# 2008 Manitoba Sportswriters and Sportcasters Association Male Athlete of the Year



## travski (Feb 26, 2007)

Xs24-7 said:


> I know we all have sat and wondered why some of our great champions dont get the press that athletes in other sports get. Too often archery is overlooked, while those in other sports grab the awards and prestige.
> It was exciting this year, watching the media take an interest in Archery, and follow the year of Jay Lyon. He was a fixture on local news in the weeks/months leading up to Beijing, and he has stretched his 15 minutes of fame to at least an hour.
> This evening I was honoured to be the guest of one of Jay's sponsors(Manitoba Blue Cross) at a banquet honouring Manitobas Top athletes. The list of past honouries is a whos who of Manitoban sporting greats.
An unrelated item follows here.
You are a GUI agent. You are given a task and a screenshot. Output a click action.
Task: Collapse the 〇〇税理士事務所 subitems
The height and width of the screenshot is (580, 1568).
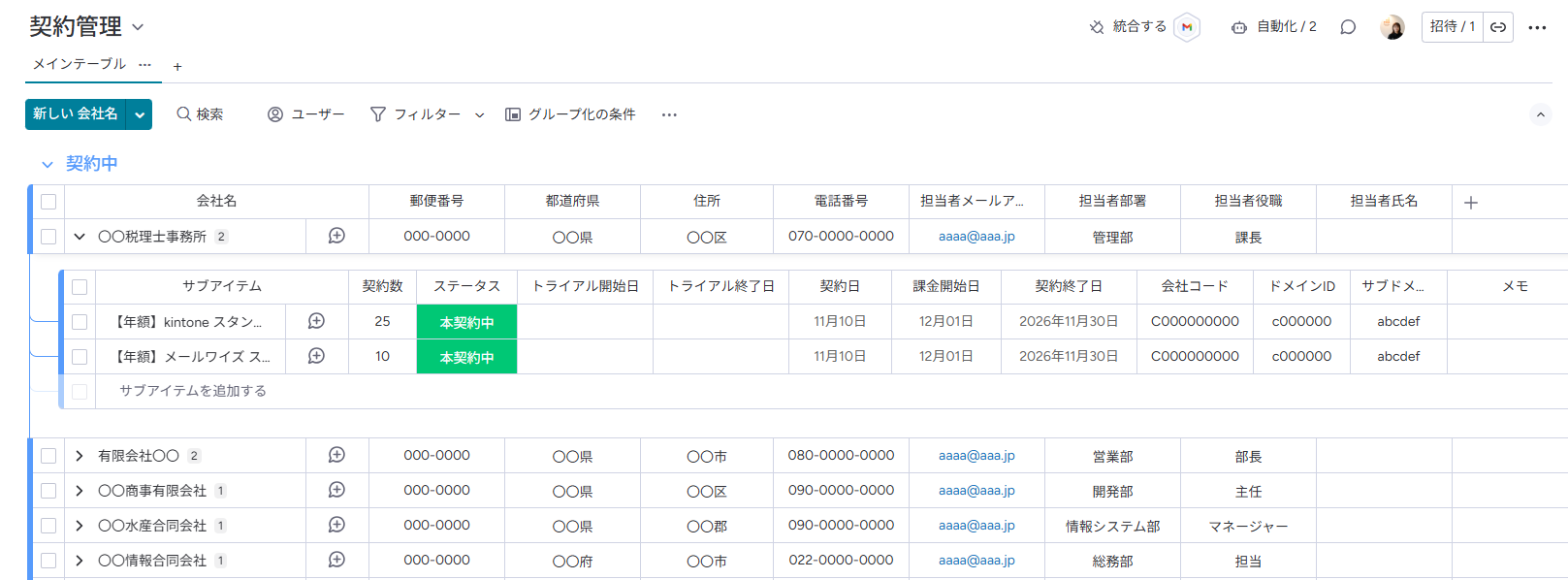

Olympic medallists, CFL, NHL, NFL, PGA, etc etc. Jay was nominated against a tough field of athletes that have proven themselves at the highest of levels.
> Members of the Manitoba media vote on this award, and have chosen Jay Lyon as Manitobas Male athlete of the Year for 2008. This is the highest award one can achieve in Sport in Manitoba, and it is outstanding to finally see an archer win it.
> Congratulations Jay!!



Congrats Jay Way to go:beer::beer::beer:


----------



## jjay3d (Apr 6, 2004)

This was nice to hear, congratulations Jay


----------



## thunderbolt (Oct 11, 2002)

Way to go! The recognition is well deserved!


----------



## Green Archer22 (Oct 27, 2007)

Way to go jay.:thumbs_up Good for you


----------



## Canuck (Jan 30, 2003)

Congratulations Jay you worked hard for it.

Kevin


----------



## daryl niekamp (Dec 7, 2006)

*congrats!!!*

Great to see!!
Congrats Jay....:darkbeer:


----------



## cc46 (Jan 22, 2005)

okay post up that mug...you know the one i mean, that "kicking" mug...cheers and congrats dude..


----------



## Bowzone_Mikey (Dec 11, 2003)

Congrats Jay ...


----------



## NockOn (Feb 24, 2003)

Congrats Jay:thumbs_up


----------